JOINs are tested in literally every data interview. They test whether you understand how tables relate to each other. The most important ones: INNER JOIN (only matching rows) and LEFT JOIN (all rows from left table, nulls where no match).

"Find all customers and their total orders. Include customers who have never placed an order."

The key word here is "include customers who have never placed an order" — that's a LEFT JOIN signal. An INNER JOIN would drop those customers entirely.

SQL

SELECT
  c.customer_id,
  c.name,
  COUNT(o.order_id) AS total_orders,
  COALESCE(SUM(o.amount), 0) AS total_spent
FROM customers c
LEFT JOIN orders o
  ON c.customer_id = o.customer_id
GROUP BY c.customer_id, c.name
ORDER BY total_spent DESC;

Anjalika's Tip

Notice the COALESCE around SUM — it replaces NULL with 0 for customers who never ordered. Forgetting this is a common mistake. Interviewers love when you handle NULLs without being asked.

Medium

Window Functions — The Interview Game Changer

Window functions are what separate junior candidates from strong ones. If you walk into a mid-level data interview and don't know window functions, you will struggle. The key insight: window functions calculate across a set of rows without collapsing them like GROUP BY does.
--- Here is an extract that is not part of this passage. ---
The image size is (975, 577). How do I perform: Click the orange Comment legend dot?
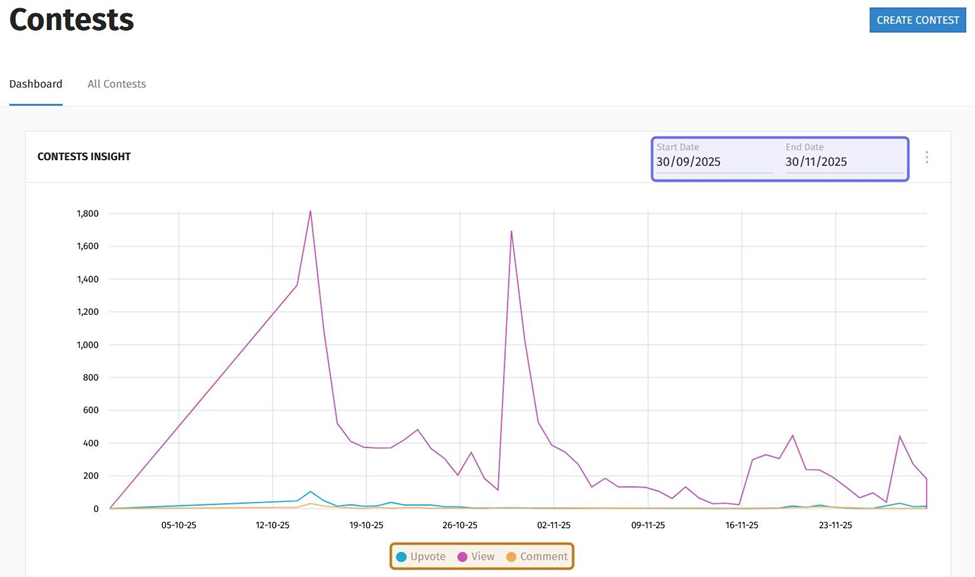(511, 557)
"For each customer, show every order they placed AND their running total spend over time."

SQL

SELECT
  customer_id,
  order_date,
  amount,
  SUM(amount) OVER (
    PARTITION BY customer_id
    ORDER BY order_date
    ROWS BETWEEN UNBOUNDED PRECEDING AND CURRENT ROW
  ) AS running_total
FROM orders
ORDER BY customer_id, order_date;

customer_id	order_date	amount	running_total
101	2024-01-05	$50	$50
101	2024-02-10	$120	$170
101	2024-03-22	$80	$250
102	2024-01-12	$200	$200

Anjalika's Tip

PARTITION BY is like GROUP BY inside the window — it resets the calculation for each customer. ORDER BY inside OVER controls the direction of the running total. These two combined are incredibly powerful and used constantly in real analytics work.

Medium

CTEs — Writing SQL That's Actually Readable

A CTE (Common Table Expression) is a way to name a subquery and refer to it later — like creating a temporary table inline. Interviewers love CTEs because they show you can write clean, structured, readable SQL.
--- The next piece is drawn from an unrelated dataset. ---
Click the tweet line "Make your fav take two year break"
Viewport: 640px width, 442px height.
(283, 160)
"Find all customers whose total spend is above the average customer spend."

SQL — Using a CTE

-- Step 1: Calculate total spend per customer
WITH customer_spend AS (
  SELECT
    customer_id,
    SUM(amount) AS total_spend
  FROM orders
  GROUP BY customer_id
),

-- Step 2: Calculate the average spend across all customers
avg_spend AS (
  SELECT AVG(total_spend) AS avg_total
  FROM customer_spend
)

-- Step 3: Filter customers above average
SELECT
  cs.customer_id,
  cs.total_spend,
  ROUND(a.avg_total, 2) AS avg_spend
FROM customer_spend cs
CROSS JOIN avg_spend a
WHERE cs.total_spend > a.avg_total
ORDER BY cs.total_spend DESC;

Anjalika's Tip

You could write this as a nested subquery, but CTEs are far cleaner and interviewers notice. In my experience at AWS, we use CTEs in almost every production query. Writing CTEs signals seniority and professionalism — even as a fresh grad.

Medium

Subqueries — A Query Inside a Query

A subquery is a SELECT nested inside another query. They come up constantly — either in the WHERE clause, the FROM clause, or the SELECT itself. You need to be comfortable reading and writing them.
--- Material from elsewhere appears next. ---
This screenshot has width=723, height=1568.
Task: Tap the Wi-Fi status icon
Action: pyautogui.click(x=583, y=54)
"Find the names of customers who placed an order in the last 30 days."

SQL

SELECT name
FROM customers
WHERE customer_id IN (
  SELECT DISTINCT customer_id
  FROM orders
  WHERE order_date >= CURRENT_DATE - INTERVAL '30 days'
);

Anjalika's Tip

Many interviewers will then ask: "Can you rewrite this as a JOIN?" The answer is yes — and you should know both versions. A JOIN is usually faster at scale. Showing you know both approaches is a great way to stand out.

Easy

CASE WHEN — SQL's If/Else Statement

CASE WHEN lets you add conditional logic directly in your SQL — like an if/else statement. It's used all the time to create categories, labels, and buckets from raw data.

"Classify each order as 'Small', 'Medium', or 'Large' based on the order amount."

SQL

SELECT
  order_id,
  customer_id,
  amount,
  CASE
    WHEN amount < 50  THEN 'Small'
    WHEN amount < 200 THEN 'Medium'
    ELSE 'Large'
  END AS order_size
FROM orders;

Anjalika's Tip

You can also use CASE WHEN inside aggregations — for example, COUNT(CASE WHEN status = 'completed' THEN 1 END) to count only completed orders. This is a very common pattern in real dashboards.

Medium

Date & Time Functions — Working With Timestamps

Almost every real dataset has dates. Interviews will test whether you can filter, extract, and manipulate timestamps. The exact functions vary slightly by database (PostgreSQL, MySQL, BigQuery, Redshift) but the concepts are the same.

"How many orders were placed each month in 2023?"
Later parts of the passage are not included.